Across time and history, in every country, and in every society, protest movements have been central to the achievement of change. From #MeToo to the Occupy movement, BLM to the Arab Spring, when united to demand justice, the power of our voices can change the minds and hearts of millions.
Yet, instead of listening to our voices, many governments are attacking people who march, trying to silence these voices, and prevent us from coming together. Weak laws or often misused to quell protests. More alarmingly, authorities and the media have begun to demonise people who march, in an attempt to stigmatise the very act of protest. Worst of all, this repression is growing more violent, with police brutality and arrests of protesters on the rise.
These trends negatively affect all those who protest but especially groups who already face discrimination, for whom mobilising collectively is often one of the only mechanisms they have left to be heard. This includes women; indigenous people; those who are LGBTQI+; and racial, ethnic, or religious minorities.
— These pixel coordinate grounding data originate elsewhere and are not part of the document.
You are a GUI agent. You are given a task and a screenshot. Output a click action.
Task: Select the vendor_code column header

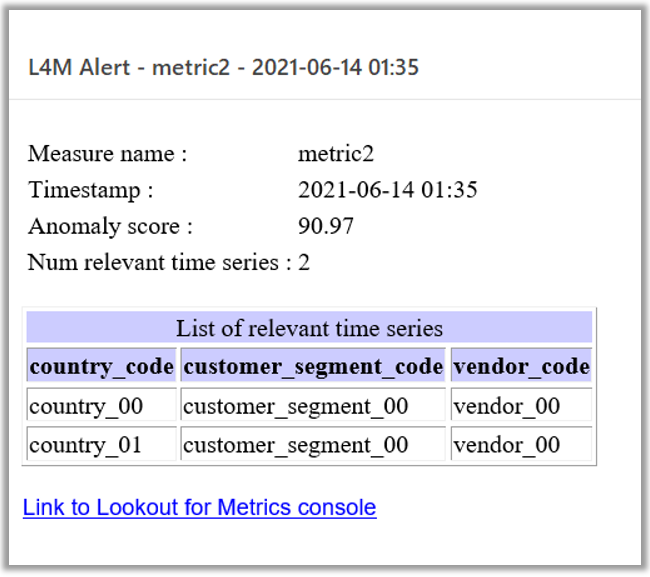[521, 365]
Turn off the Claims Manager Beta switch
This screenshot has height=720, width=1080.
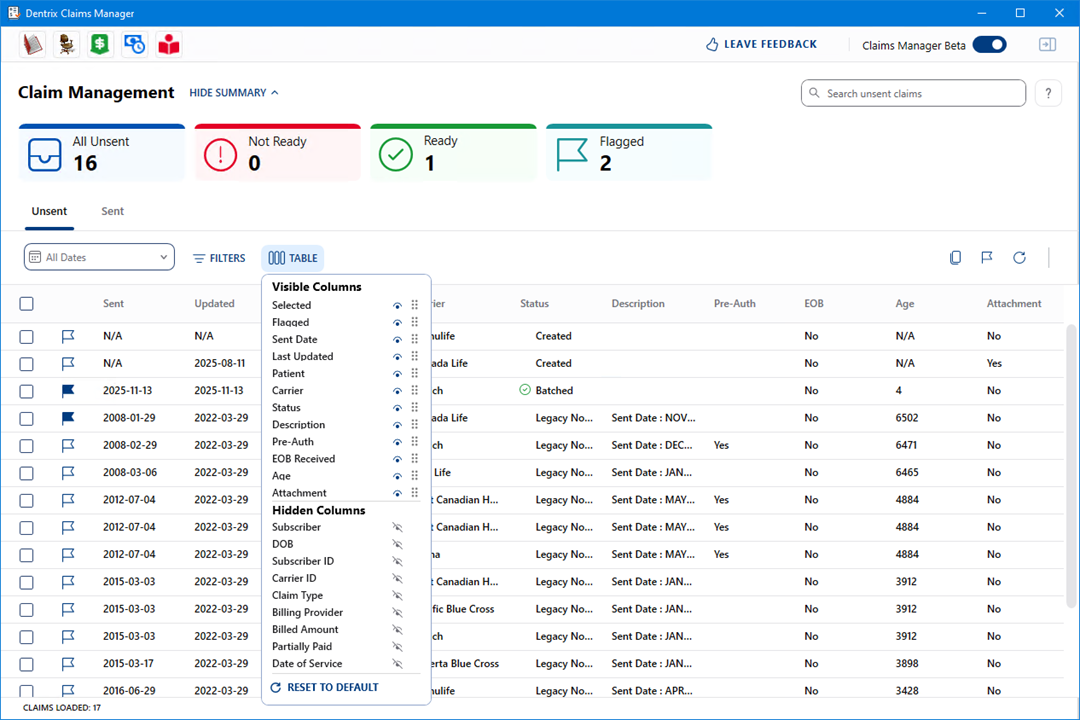click(x=989, y=44)
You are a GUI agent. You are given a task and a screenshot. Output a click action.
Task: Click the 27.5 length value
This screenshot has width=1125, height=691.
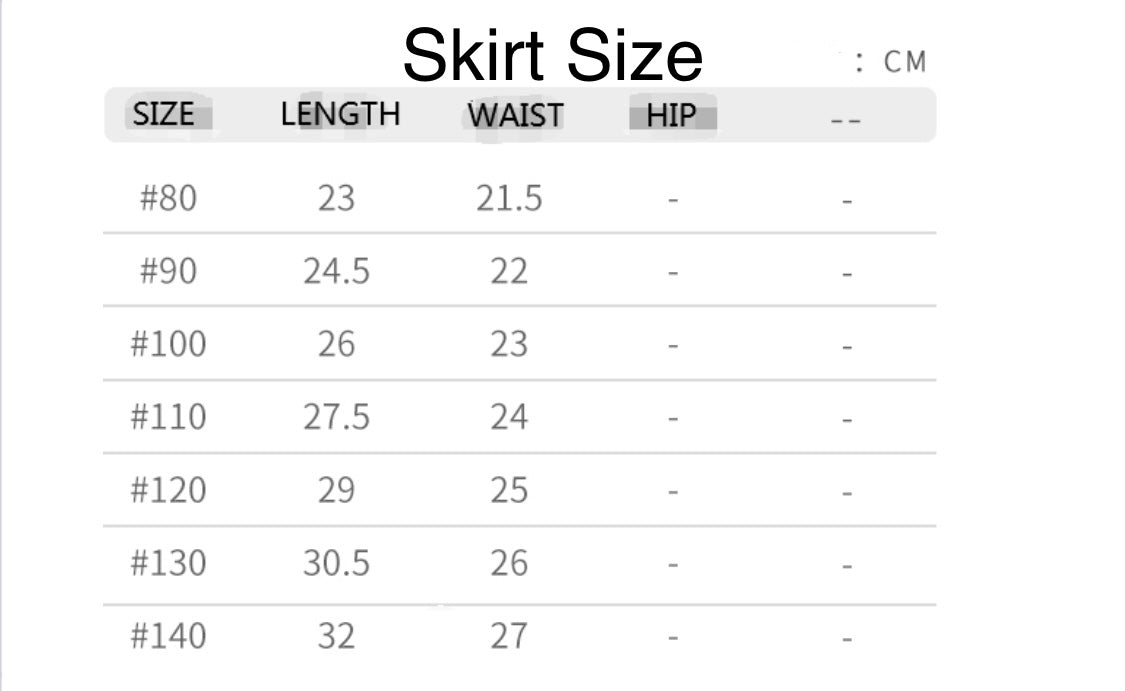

ARTICLE 19’s flagship campaign to is working to show how the right to protest is being violated across the world, and to ensure that all people, especially communities who face discrimination, feel empowered to use their right to protest. Over the next four years ARTICLE 19 will call on the police, the media, and on policymakers to end police brutality at protest, humanise protestors, and to reform laws to make protest safer for everyone.
Key facts
Globally, protests are on the rise. Between 2010-2020 alone, there have been at least 900 protests across the world.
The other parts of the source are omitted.